Nothing but the lines from the one including "Giới thiệu (48, 2524)" through the last line of the entries, restated exactly, should appear in the answer; omit the pictures.

_ _ _ _ _ _ _

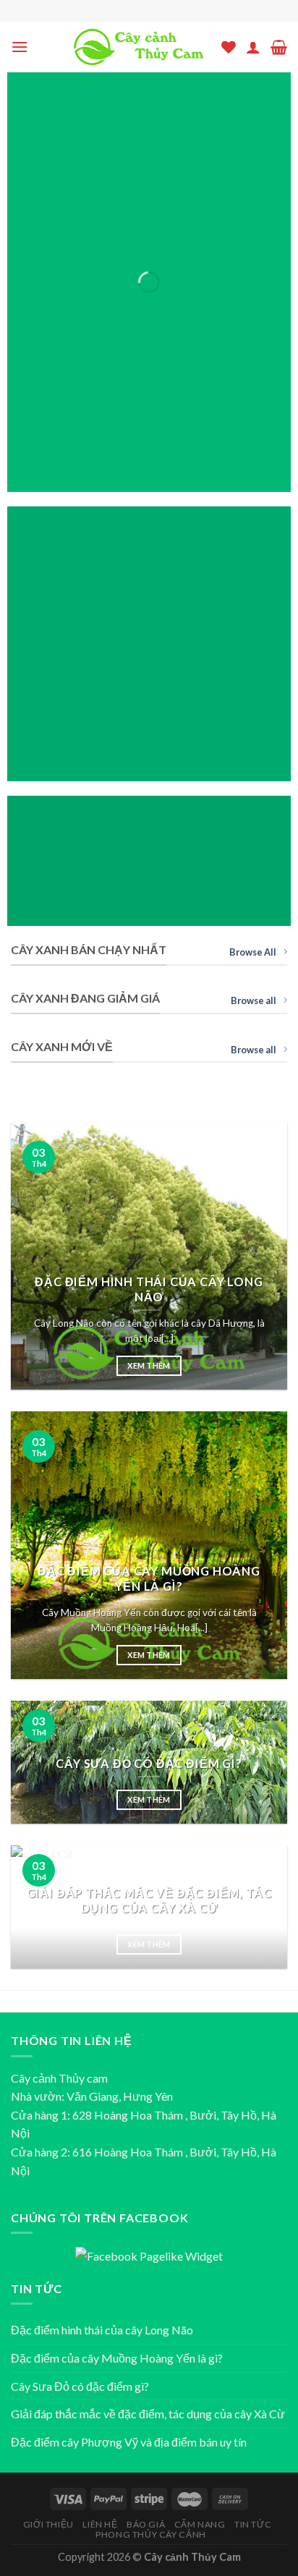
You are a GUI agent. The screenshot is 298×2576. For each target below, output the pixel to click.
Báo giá (146, 2524)
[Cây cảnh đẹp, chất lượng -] (138, 47)
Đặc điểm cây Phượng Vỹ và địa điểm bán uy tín (129, 2442)
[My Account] (253, 47)
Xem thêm (149, 1365)
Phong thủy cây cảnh (150, 2534)
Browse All (252, 952)
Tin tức (252, 2524)
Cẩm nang (200, 2524)
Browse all (253, 1000)
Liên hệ (99, 2524)
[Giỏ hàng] (279, 47)
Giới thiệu (48, 2524)
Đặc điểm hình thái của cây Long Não (102, 2330)
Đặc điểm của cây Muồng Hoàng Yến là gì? (117, 2358)
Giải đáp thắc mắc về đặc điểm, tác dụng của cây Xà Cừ (148, 2413)
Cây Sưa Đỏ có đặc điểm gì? (80, 2386)
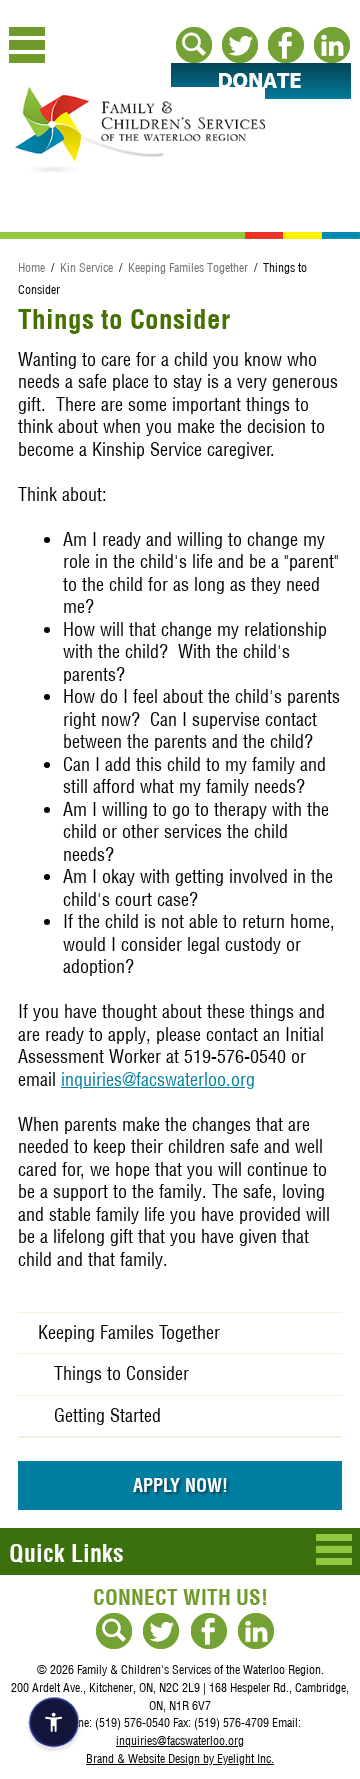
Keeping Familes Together (188, 267)
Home (31, 267)
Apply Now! (180, 1485)
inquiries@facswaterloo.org (158, 1079)
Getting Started (107, 1415)
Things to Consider (121, 1373)
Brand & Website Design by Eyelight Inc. (180, 1758)
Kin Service (86, 267)
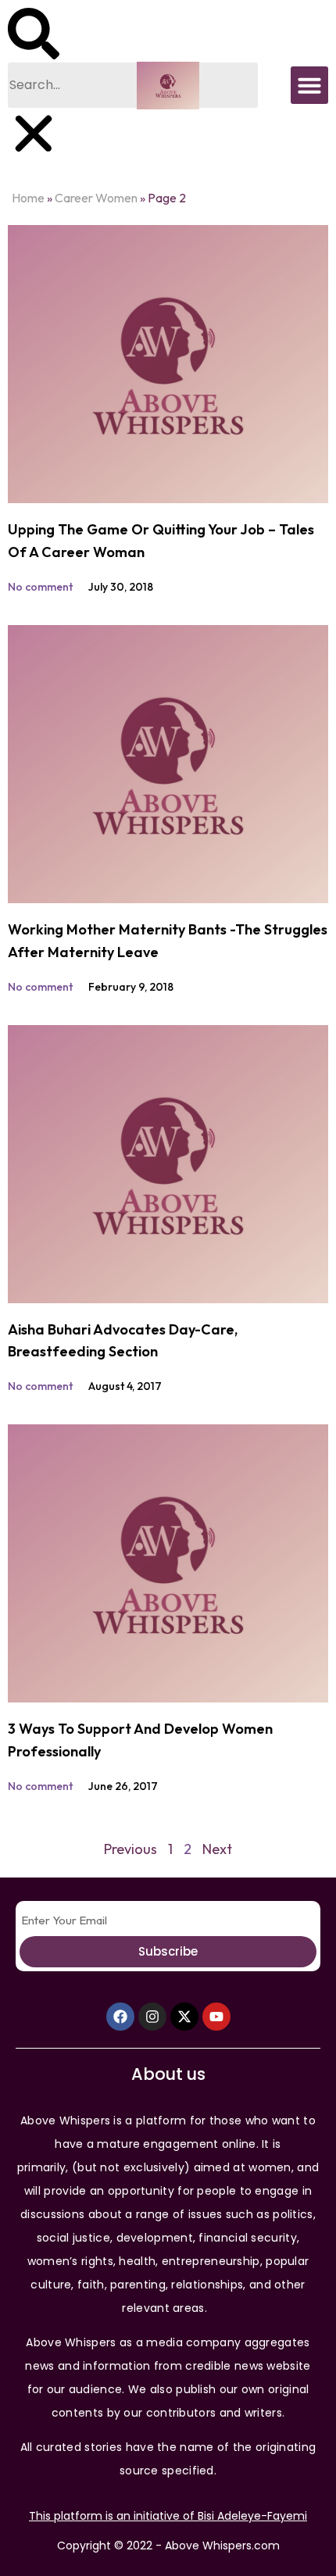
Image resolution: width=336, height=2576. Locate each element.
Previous (130, 1849)
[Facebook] (120, 2017)
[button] (33, 35)
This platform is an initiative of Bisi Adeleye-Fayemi (168, 2516)
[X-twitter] (184, 2017)
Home (28, 197)
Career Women (96, 197)
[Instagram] (152, 2017)
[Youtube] (216, 2017)
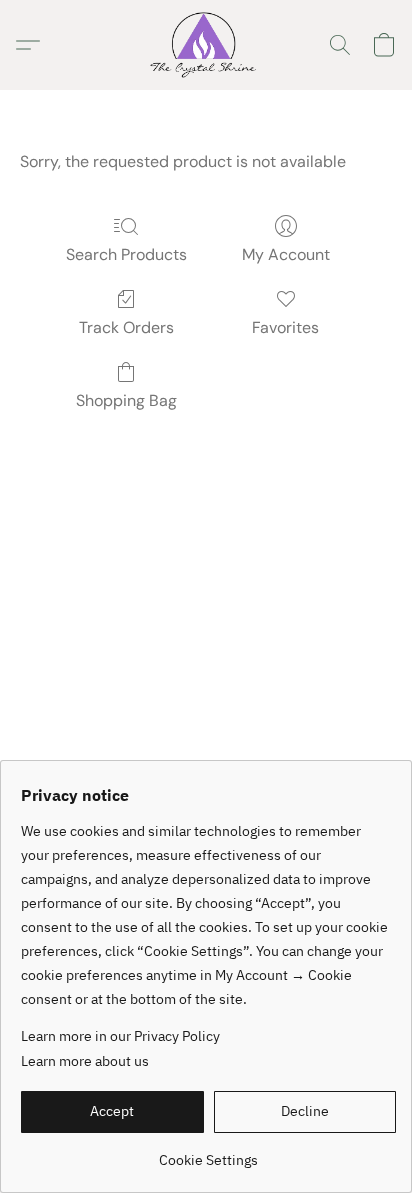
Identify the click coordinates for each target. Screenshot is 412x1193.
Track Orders (126, 327)
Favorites (285, 327)
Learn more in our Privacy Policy (120, 1036)
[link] (208, 1152)
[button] (205, 45)
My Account (286, 254)
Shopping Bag (126, 400)
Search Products (126, 254)
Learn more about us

_ _ _ _ _ _ _

→ Your solution
Giới thiệu (48, 2524)
Đặc điểm hình thái của cây Long Não (102, 2330)
Đặc điểm của cây Muồng Hoàng Yến là gì? (117, 2358)
Giải đáp thắc mắc về đặc điểm, tác dụng của cây Xà Cừ (148, 2413)
Cây Sưa Đỏ có đặc điểm gì? (80, 2386)
Keeping Familes Together (188, 267)
Home (31, 267)
Apply Now! (180, 1485)
inquiries@facswaterloo.org (158, 1079)
Getting Started (107, 1415)
Things to Consider (121, 1373)
Brand & Website Design by Eyelight Inc. (180, 1758)
Kin Service (86, 267)
Image resolution: width=336, height=2576. Locate each element.
Previous (130, 1849)
[Facebook] (120, 2017)
[button] (33, 35)
This platform is an initiative of Bisi Adeleye-Fayemi (168, 2516)
[X-twitter] (184, 2017)
Home (28, 197)
Career Women (96, 197)
[Instagram] (152, 2017)
[Youtube] (216, 2017)
Identify the click coordinates for each target. Screenshot is 412x1193.
Track Orders (126, 327)
Favorites (285, 327)
Learn more in our Privacy Policy (120, 1036)
[link] (208, 1152)
[button] (205, 45)
My Account (286, 254)
Shopping Bag (126, 400)
Search Products (126, 254)
Learn more about us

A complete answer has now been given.